Kosanic et al. [13] discussed the climate change variation using present and historic climate data, and it was mentioned that the limited availability of past rainfall records is one of the major concerns of the researchers. They further urged the need of these data in identifying the key risks and for the mitigation of impacts due to climatic changes. Institutional gaps, poor data management, and destruction of hydrological equipment by floods have resulted gaps in hydrological time series [14]. Therefore, incorrect estimations on various natural disasters are possible. In addition, Brunet and Jones [11] stated that limited availability of long-term and qualitative historical climate records has limited the ability to understand the detection and the prediction of global climate variability. Therefore, undertaking an integrated data rescue (DARE) is an essential task. However, various mathematical models are being used to complete the missing data in the climate series [15]. These data can either be derived from satellites or from global model-based reanalysis.

The literature shows several trend analysis studies in the context of Sri Lanka. Most of them were in the direction of nonparametric tests. Alahacoon et al. [16] indicated that there is an increasing trend in rainfall indices when considering the time series rainfall data in 11 river basin areas selected throughout the country. They have further proved that the accuracy of these results from the obtained satellite images for the considered locations. Jayawardene et al. [17] concluded that statistically significant increasing trends in rainfall are possible, including Colombo, Sri Lanka. They have tested rainfall data from 15 meteorological stations all over the country. However, they have concluded that some of the places are not under significant rainfall trends. Herath and Ratnayake [18] summarized the seasonal rainfall trends and its impact to the landslides in the country. They have identified a strong relationship with the increased spatial variations in rainfall and location of landslides. Jayawardena et al. [19], Navendrakumar et al. [20], Malmgren et al. [21], and Thevakaran et al. [22] are few of the examples of the literature for rainfall trend analysis in Sri Lanka. However, there is little research on comparing different methods in the detection of rainfall trends to Sri Lanka. Nevertheless, Nissansala et al. [23] have presented a comparative study on rainfall trends using innovative trend analysis (ITA–graphical method) and MannKendall method. The work is interesting as they have sound conclusions on the two methods. In addition, Rathnayake [24] has presented a similar study to two catchments in Sri Lanka, and comparable results were presented from that study.

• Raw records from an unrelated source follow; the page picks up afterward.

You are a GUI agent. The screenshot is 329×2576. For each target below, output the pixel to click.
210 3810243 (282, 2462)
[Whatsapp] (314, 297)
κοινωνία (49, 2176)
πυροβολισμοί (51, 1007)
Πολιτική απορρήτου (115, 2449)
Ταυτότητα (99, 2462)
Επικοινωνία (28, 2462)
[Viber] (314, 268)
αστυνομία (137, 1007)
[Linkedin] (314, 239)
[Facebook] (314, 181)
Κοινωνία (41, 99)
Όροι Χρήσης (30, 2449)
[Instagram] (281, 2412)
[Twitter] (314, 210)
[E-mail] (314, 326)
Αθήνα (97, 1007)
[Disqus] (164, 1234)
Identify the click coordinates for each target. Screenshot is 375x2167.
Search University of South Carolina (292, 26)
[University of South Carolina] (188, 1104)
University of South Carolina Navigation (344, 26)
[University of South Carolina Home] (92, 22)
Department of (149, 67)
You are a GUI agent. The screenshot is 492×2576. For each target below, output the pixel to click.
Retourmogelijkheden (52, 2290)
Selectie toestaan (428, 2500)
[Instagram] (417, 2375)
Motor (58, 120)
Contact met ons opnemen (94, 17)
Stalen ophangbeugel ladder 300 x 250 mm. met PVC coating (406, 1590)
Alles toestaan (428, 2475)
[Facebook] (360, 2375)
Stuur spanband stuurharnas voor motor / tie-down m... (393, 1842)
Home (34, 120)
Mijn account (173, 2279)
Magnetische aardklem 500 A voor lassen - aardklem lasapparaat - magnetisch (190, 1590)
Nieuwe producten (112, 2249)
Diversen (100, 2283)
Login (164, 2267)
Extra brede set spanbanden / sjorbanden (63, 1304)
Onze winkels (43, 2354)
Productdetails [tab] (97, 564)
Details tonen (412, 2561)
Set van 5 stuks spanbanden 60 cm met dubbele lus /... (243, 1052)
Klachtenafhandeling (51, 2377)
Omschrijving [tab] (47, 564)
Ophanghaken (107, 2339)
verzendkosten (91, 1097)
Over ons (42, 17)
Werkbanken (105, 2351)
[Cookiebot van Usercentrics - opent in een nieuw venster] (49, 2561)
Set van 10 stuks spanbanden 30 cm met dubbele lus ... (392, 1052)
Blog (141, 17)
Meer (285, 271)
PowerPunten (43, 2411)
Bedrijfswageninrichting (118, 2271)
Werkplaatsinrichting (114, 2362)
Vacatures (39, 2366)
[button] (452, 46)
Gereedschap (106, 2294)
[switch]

However, a detailed comparative analysis on various trend analysis methods to Sri Lanka is yet to be presented. Therefore, the aim of this paper is to analyze and compare the instrumental rainfall data in Colombo district obtained from historical weather records. This is timely important, being the capital of the country, Colombo is under many issues related to climate, natural disasters, and urbanization. The comparative analysis was carried to several rainfall scales varying on monthly, seasonal, and annual basis. The Mann–Kendall test, one of the long-established trend analysis test methods, Spearman’s rho test, which is a rank-based nonparametric method, and finally the graphical method in rainfall trend analysis have been used as trend analyzing methods in this analysis. The results obtained from each method were compared to have a clear idea on the accuracy of applying them for the analysis.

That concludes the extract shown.